Negative energy and a poor mindset is self-serving and can be difficult to overcome. Reason is it re-enforces itself with reasons, such as ‘why should I give my employer more output if they are not willing to promote me and increase my pay with what I am already offering?’ says Isaac Lukwago, a workplace counsellor.

“A lot of it is just an entitlement mindset and mentality that a number of employees come with and must be changed by the individual themselves if they are to ever see a difference in their work and career” he says.

Employees need to understand that while a basic pay for the work they offer is largely an entitlement, they are never entitled to free promotions, appreciation from the boss and pay raises for just showing up and doing the basics. “The later have to be earned,” he adds.

Thoughts in the mind are either investments or costs. Positive thoughts are investments and negative ones are costs because they actually create one’s perception of work and life in general.

Lukwago advises that workers one concentrate on feeding their minds with positive thoughts that will give them a more positive outlook towards their work and ultimately deliver the results that will please employers. The desired promotions plus pay raises will follow suit.

While one may not be interfacing with customers directly, often times we forget our supervisor is a daily customer who asks for our product or service daily through the assignments given to accomplish Nakaye says.

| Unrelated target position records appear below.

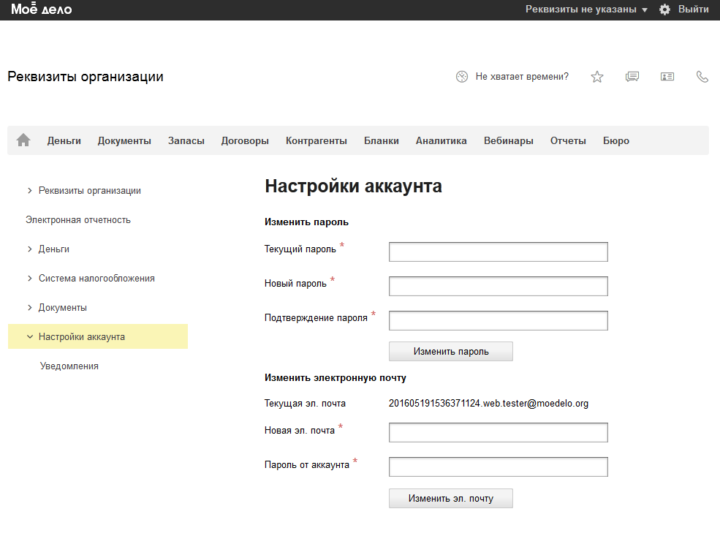Open the 'Реквизиты не указаны' dropdown
Image resolution: width=720 pixels, height=536 pixels.
[586, 9]
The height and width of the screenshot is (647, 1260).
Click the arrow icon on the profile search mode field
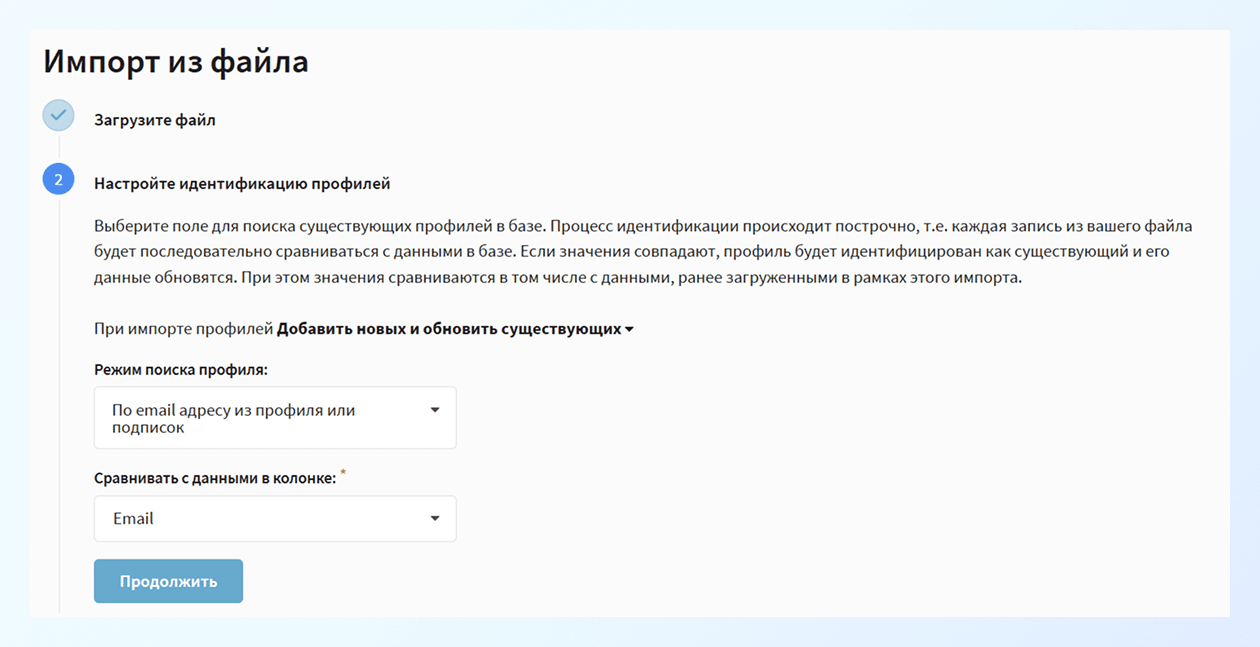[x=435, y=408]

“The way one goes about this will determine whether they keep buying and paying for the product (output) or terminate one’s service in due time” she says. And just in case one has a boss with a bad attitude, they should handle them like a difficult customer.

Your calmness and good attitude towards them, Nakaye notes if pursued consistently, will soften them. At least they will become guilty and stop at one point, Nakaye advises.

“When they realise one is doing their work well and meeting their expectations or even going beyond them in spite of the ill treatment, they will realise they need you and cannot afford losing you. So, they will start to change and treat you better,” she explains.

WHAT TO DO

1. Behave professionally. Your workplace is not a playground, unless you are employed as a playground supervisor.

 2. Learn to take criticism gracefully. It will provide you with valuable ideas about   what people expect from you, any weak areas and what you need to work on first.

 3. Learn to do your job, and do it well. Whether it is tedious or tough and high-paying, learn how to do the job, regardless of how difficult you think it might be.

 4. Cultivate good relationships with the people in your organisation. They are the experts in their departments. Treat all co-workers with courtesy, respect and   kindness because they hold more power than you realise.

 5. Maintain a clean job performance record. Do a good job, show up on time and   keep a good attendance history.